A sweat sheen glistened on her face. Sometime before we’d left, she had cleaned herself and changed. Where I thought she was skinny before, I saw wiry strength. “Yes, I would. That is why I’m here,” I said without hesitation.

“I thought so. I can tell. Devoe does not like you, you know? He mocks you when your back is turned. That speaks well for you.”

I mulled that over. It didn’t bother me Devoe didn’t like me. He was a part of the problem, the lower, brutish part that implemented policies formed in some distant, clean boardroom by men who never went to where their policies ruined lives, but a part just the same. It did make me think I should watch Devoe. After all, if my report did any good, he could lose his job, perhaps even be arrested.

“Thank you,” I said. Ahead I saw buildings, not the tin-roofed ones I’d seen everywhere between Abdijan and Seguela, but sturdy mud-walled houses with darkly thatched roofs. On the first house we passed, a humped thatch pile turned to watch as we went by, and I realized someone was in it.

Seydou noticed. “It is a panther man. He will come down soon and take part in the ceremonies.”

I walked backwards for a few steps, watching him, afraid he might leap from the roof.
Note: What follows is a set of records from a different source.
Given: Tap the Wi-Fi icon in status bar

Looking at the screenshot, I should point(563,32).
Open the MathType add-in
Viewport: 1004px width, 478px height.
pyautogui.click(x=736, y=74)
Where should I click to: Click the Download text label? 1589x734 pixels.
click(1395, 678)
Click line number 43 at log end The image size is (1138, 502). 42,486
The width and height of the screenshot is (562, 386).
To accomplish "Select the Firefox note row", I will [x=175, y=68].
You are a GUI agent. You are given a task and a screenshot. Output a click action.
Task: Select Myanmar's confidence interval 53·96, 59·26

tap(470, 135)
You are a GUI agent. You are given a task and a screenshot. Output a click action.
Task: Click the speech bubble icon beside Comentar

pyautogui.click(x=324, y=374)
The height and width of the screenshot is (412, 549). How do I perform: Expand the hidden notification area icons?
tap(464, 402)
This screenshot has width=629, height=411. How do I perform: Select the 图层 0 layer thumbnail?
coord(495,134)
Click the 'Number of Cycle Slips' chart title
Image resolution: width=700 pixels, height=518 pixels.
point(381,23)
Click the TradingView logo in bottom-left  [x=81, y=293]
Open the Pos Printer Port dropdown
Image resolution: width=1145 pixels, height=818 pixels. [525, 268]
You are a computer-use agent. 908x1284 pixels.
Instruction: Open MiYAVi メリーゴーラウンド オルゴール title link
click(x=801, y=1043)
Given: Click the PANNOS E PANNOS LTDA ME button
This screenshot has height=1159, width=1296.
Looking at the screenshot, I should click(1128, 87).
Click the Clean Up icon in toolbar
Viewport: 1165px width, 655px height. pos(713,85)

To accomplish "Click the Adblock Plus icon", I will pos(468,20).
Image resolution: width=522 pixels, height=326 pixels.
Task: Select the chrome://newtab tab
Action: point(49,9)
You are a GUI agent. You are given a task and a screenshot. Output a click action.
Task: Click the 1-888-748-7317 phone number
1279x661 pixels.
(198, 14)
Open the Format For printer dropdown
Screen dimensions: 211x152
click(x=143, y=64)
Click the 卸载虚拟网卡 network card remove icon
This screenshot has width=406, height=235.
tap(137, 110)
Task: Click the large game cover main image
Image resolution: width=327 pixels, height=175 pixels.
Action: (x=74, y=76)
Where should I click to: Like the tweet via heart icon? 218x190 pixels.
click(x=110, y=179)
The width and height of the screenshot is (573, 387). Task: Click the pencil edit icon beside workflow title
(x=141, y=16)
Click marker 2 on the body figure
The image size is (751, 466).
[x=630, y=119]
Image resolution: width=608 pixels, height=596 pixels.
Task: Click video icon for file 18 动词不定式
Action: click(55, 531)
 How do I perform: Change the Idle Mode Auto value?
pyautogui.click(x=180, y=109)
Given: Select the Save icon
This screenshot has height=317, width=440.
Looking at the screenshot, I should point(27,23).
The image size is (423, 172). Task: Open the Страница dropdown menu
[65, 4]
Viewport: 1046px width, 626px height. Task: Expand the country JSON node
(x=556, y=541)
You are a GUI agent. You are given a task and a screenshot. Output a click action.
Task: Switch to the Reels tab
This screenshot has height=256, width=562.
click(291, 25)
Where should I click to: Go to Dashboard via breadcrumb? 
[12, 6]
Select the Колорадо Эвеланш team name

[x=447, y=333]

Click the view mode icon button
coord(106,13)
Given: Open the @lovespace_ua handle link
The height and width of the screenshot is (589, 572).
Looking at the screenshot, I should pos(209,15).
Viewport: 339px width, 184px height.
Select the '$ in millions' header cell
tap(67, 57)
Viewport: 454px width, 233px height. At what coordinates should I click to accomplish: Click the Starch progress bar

What, exactly, was panther-like in the panther men? His eyes peeked out beneath thick, dried leaves. Some strands had been braided into circles above his head. But other than his eyes, which I hadn’t seen at first, and his hands poking out from the costume, I wouldn’t have known he was human if he hadn’t moved.

“They are not civilized anymore,” she said. “They spend seven months in the bush, living as wild animals, to prepare for Dipri. They search for the animal spirits. They search for God too, Baily, like you.”

She baffled me. How could she come to that conclusion from a book and a short conversation?

The Wè village marked the boundary between Seydou’s universe and mine. Even the sun’s quality seemed altered. Colors sharpened. Nothing seemed fuzzy. A fly landed on a bucket twenty feet away, each leg distinct and individual. I felt I could identify that particular fly if I saw it again. In a swarm, I could pick it out. For the first time in my life, I felt as if I were an alien. The village operated in a different dimension. Only Seydou acknowledged my presence. Only Seydou knew I stood there, but I was invisible to the rest.

A woman staggered by us, bumping into a wall, stumbling for a moment, then going on.

“What is wrong with her?” I said, truly rattled.